Write a poetic genetic sequence
Inject it into a resilient bacterium (say, Deinococcus radiodurans)
Wait for the sun to explode
Christian Bök comes from a “long line of plumbers,” but broke with family tradition to become a controversial and internationally celebrated poet. He is a professor at the University of Calgary, and the author of two books of poetry, Crystallography and Eunoia, as well as a book of literary theory, Pataphysics: The Poetics of an Imaginary Science. A much-lauded performer of sound poetry, he has created conceptual artworks for gallery exhibitions and artificial languages for the television shows Gene Roddenberry’s Earth: Final Conflict and Peter Benchley’s Amazon. Bök is also the anonymous coauthor (with Darren Wershler-Henry) of the Virus 23 Meme, which circulated on the fledgling Internet in 1993. (The meme is a product warning that proclaims itself to be a self-replicating trap, triggered by the very act of reading the warning itself.) Douglas Rushkoff, in his 1994 book Media Virus!: Hidden Agendas in Popular Culture, argued that the philosophy behind this meme/poem represented “the most subversive opinions that a person can hold.”

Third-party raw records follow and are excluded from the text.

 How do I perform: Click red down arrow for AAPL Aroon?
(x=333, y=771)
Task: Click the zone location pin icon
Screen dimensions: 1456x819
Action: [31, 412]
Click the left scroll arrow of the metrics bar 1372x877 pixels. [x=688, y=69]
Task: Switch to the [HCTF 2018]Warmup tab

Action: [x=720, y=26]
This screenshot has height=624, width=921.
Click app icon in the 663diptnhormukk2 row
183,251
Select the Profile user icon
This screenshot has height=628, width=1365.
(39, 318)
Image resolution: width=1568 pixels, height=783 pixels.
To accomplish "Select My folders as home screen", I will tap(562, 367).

Bök is best known for Eunoia (published in 2001 by Coach House Books), a text that won the 2002 Griffin Poetry Prize and brought the author international recognition. A series of univocalic lipograms, with each chapter utilizing only a single vowel, Eunoia became the first best-selling book of poetry in Canadian history, and he sparked a brief national debate about whether or not avant-garde poetry was entering the mainstream, heralding a new era of public acceptance of radical poetry. Alas, it did not. A UK edition of Eunoia was published by Canongate in 2008, and went on to become a national bestseller. For a time it was the eighth best-selling book on Amazon.co.uk and competed with Barack Obama’s and Nigella Lawson’s books for pole position on Christmas wish lists.
THE BELIEVER: When you were writing Eunoia, how did you find working within the constraints of that lexicon? Did the constraints actually help you to write the text in some way, or were they simply obstructions?
CHRISTIAN BÖK: Well, the constraints were certainly Herculean, but I would say that, in the end, they were enabling obstructions. They were difficult obstacles to overcome. I found the project very difficult. It was discouraging. I didn’t think that I was actually going to finish it. My friends thought that I had squandered what momentum I had already earned in my career with the release of my first book, Crystallography. They thought that, by wading too deeply into this swamp, I was never going to be able to extricate myself from it. They worried that I had made an exorbitant commitment to a fool’s errand. I worked from eleven o’clock at night until four or five in the morning, six days a week, while holding down two jobs, working sixty hours a week, all the while trying to complete my PhD dissertation. The book constituted a stressful experience in my life, but its publication has resulted in all kinds of support for my practice, and I’ve received a great deal of attention, so I think that the task was probably worth the effort. The project also underlined the versatility of language itself, showing that despite any set of constraints upon it, despite censorship, for example, language can always find a way to prevail against these obstacles. Language really is a living thing with a robust vitality. Language is like a weed that cannot only endure but also thrive under all kinds of difficult conditions. This robustness of language has encouraged me to try even more ambitious projects that might push language to its limits.